Description of the task:
Transcribe every record exactly.

------ Records provided ------

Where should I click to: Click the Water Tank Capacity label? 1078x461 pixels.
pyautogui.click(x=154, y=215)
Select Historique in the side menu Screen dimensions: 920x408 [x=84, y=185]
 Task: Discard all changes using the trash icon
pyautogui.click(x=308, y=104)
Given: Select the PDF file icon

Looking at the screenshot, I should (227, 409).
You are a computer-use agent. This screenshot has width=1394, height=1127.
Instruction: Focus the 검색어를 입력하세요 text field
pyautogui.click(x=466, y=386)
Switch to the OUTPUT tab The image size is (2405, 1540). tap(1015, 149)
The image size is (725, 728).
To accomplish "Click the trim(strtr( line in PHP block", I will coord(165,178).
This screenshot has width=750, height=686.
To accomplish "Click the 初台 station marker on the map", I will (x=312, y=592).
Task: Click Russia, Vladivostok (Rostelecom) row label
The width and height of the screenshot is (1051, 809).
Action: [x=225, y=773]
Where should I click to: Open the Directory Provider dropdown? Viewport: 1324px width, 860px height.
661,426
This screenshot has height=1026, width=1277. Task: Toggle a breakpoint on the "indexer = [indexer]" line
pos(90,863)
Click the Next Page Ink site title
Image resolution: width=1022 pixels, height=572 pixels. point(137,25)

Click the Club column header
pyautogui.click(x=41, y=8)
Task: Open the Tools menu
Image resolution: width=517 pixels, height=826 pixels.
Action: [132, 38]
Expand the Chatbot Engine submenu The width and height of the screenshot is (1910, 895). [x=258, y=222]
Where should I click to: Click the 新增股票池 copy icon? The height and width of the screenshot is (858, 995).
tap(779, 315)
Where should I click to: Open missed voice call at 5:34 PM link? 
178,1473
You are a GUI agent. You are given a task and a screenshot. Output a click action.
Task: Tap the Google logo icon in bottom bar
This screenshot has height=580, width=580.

------

Answer to the problem:
Where should I click to: Click the Water Tank Capacity label? 1078x461 pixels.
pyautogui.click(x=154, y=215)
Select Historique in the side menu Screen dimensions: 920x408 [x=84, y=185]
 Task: Discard all changes using the trash icon
pyautogui.click(x=308, y=104)
Given: Select the PDF file icon

Looking at the screenshot, I should (227, 409).
You are a computer-use agent. This screenshot has width=1394, height=1127.
Instruction: Focus the 검색어를 입력하세요 text field
pyautogui.click(x=466, y=386)
Switch to the OUTPUT tab The image size is (2405, 1540). tap(1015, 149)
The image size is (725, 728).
To accomplish "Click the trim(strtr( line in PHP block", I will coord(165,178).
This screenshot has width=750, height=686.
To accomplish "Click the 初台 station marker on the map", I will (x=312, y=592).
Task: Click Russia, Vladivostok (Rostelecom) row label
The width and height of the screenshot is (1051, 809).
Action: [x=225, y=773]
Where should I click to: Open the Directory Provider dropdown? Viewport: 1324px width, 860px height.
661,426
This screenshot has height=1026, width=1277. Task: Toggle a breakpoint on the "indexer = [indexer]" line
pos(90,863)
Click the Next Page Ink site title
Image resolution: width=1022 pixels, height=572 pixels. point(137,25)

Click the Club column header
pyautogui.click(x=41, y=8)
Task: Open the Tools menu
Image resolution: width=517 pixels, height=826 pixels.
Action: [132, 38]
Expand the Chatbot Engine submenu The width and height of the screenshot is (1910, 895). [x=258, y=222]
Where should I click to: Click the 新增股票池 copy icon? The height and width of the screenshot is (858, 995).
tap(779, 315)
Where should I click to: Open missed voice call at 5:34 PM link? 
178,1473
You are a GUI agent. You are given a task and a screenshot. Output a click action.
Task: Tap the Google logo icon in bottom bar
This screenshot has height=580, width=580.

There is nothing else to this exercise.